Screenshot grounding data:
------------------------------------

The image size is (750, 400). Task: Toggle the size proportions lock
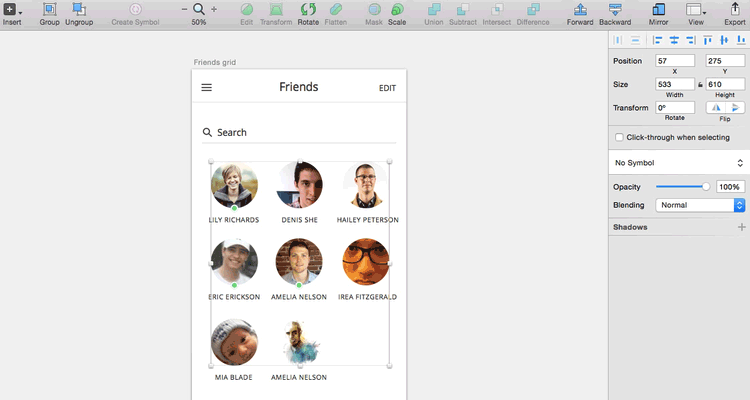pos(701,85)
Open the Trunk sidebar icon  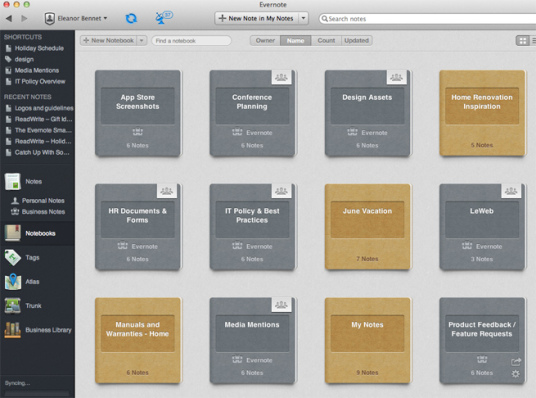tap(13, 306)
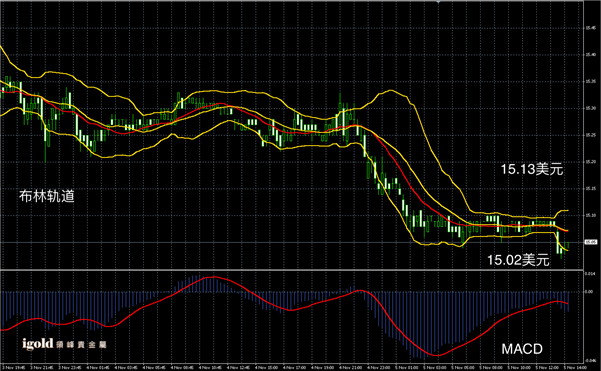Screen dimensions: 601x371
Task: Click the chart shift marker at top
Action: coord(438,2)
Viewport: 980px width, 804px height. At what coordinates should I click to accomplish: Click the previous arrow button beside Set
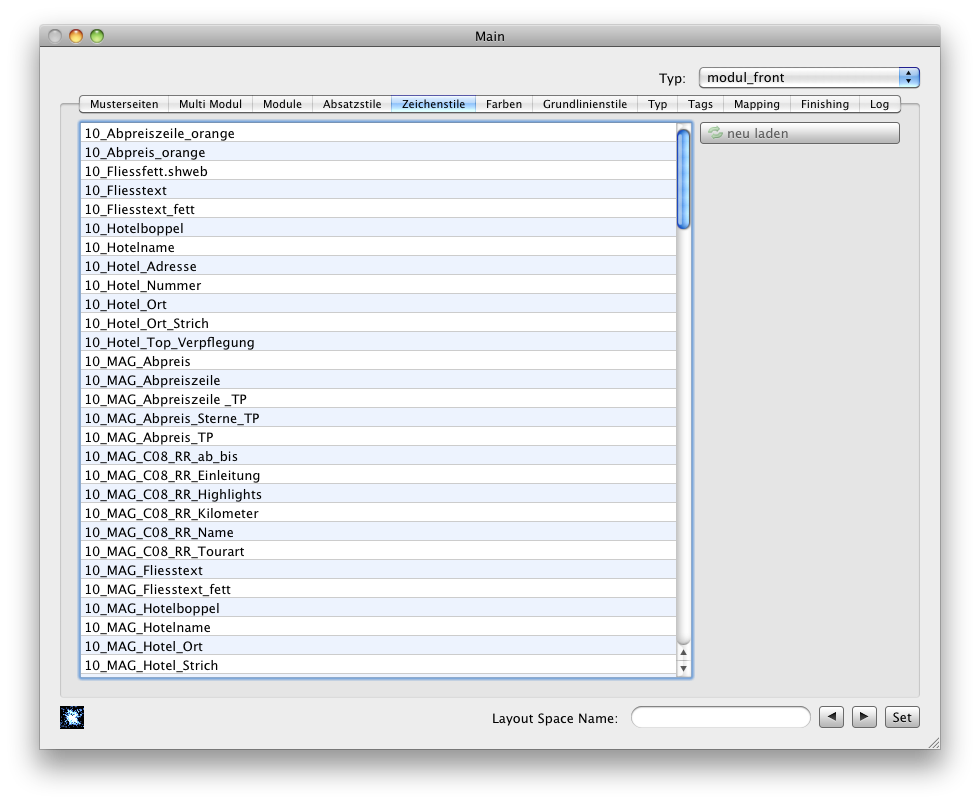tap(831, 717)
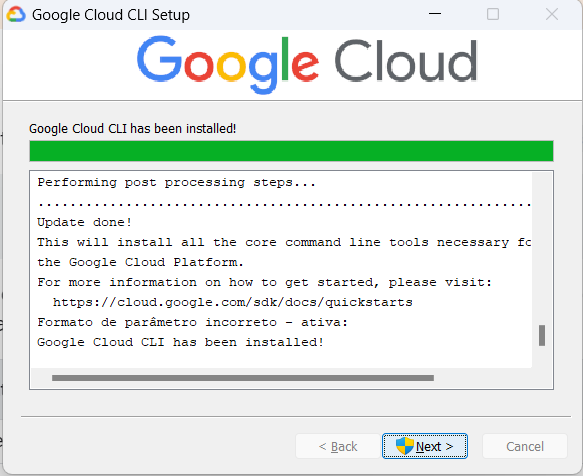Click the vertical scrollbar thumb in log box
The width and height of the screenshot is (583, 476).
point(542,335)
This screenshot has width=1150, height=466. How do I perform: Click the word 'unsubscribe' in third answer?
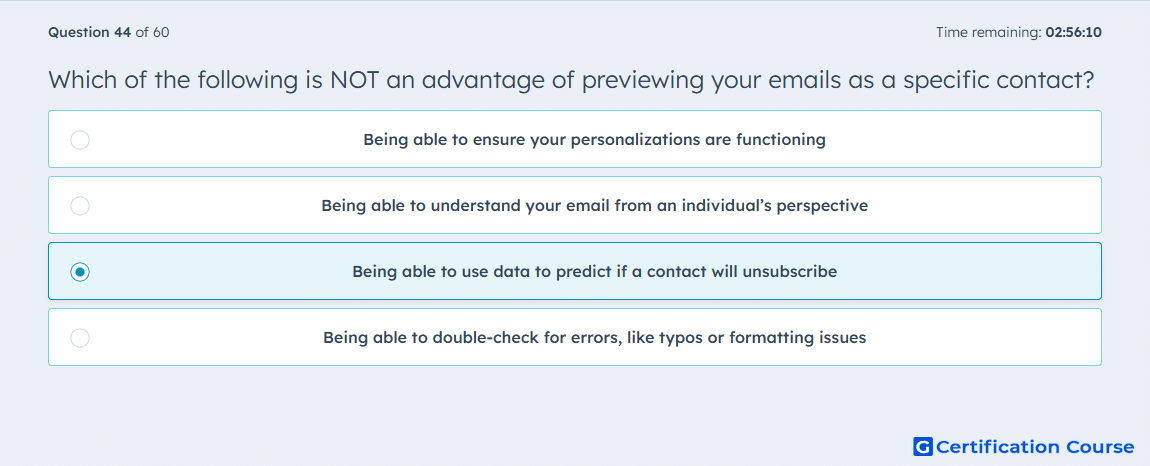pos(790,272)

------------------------------------

Aim of the task: Produce an exact copy of the lines from the line with "This screenshot has" through the last line of the data above, both ends included. No pictures belong in it.

Response to the exercise:
This screenshot has width=1150, height=466. How do I perform: Click the word 'unsubscribe' in third answer?
pos(790,272)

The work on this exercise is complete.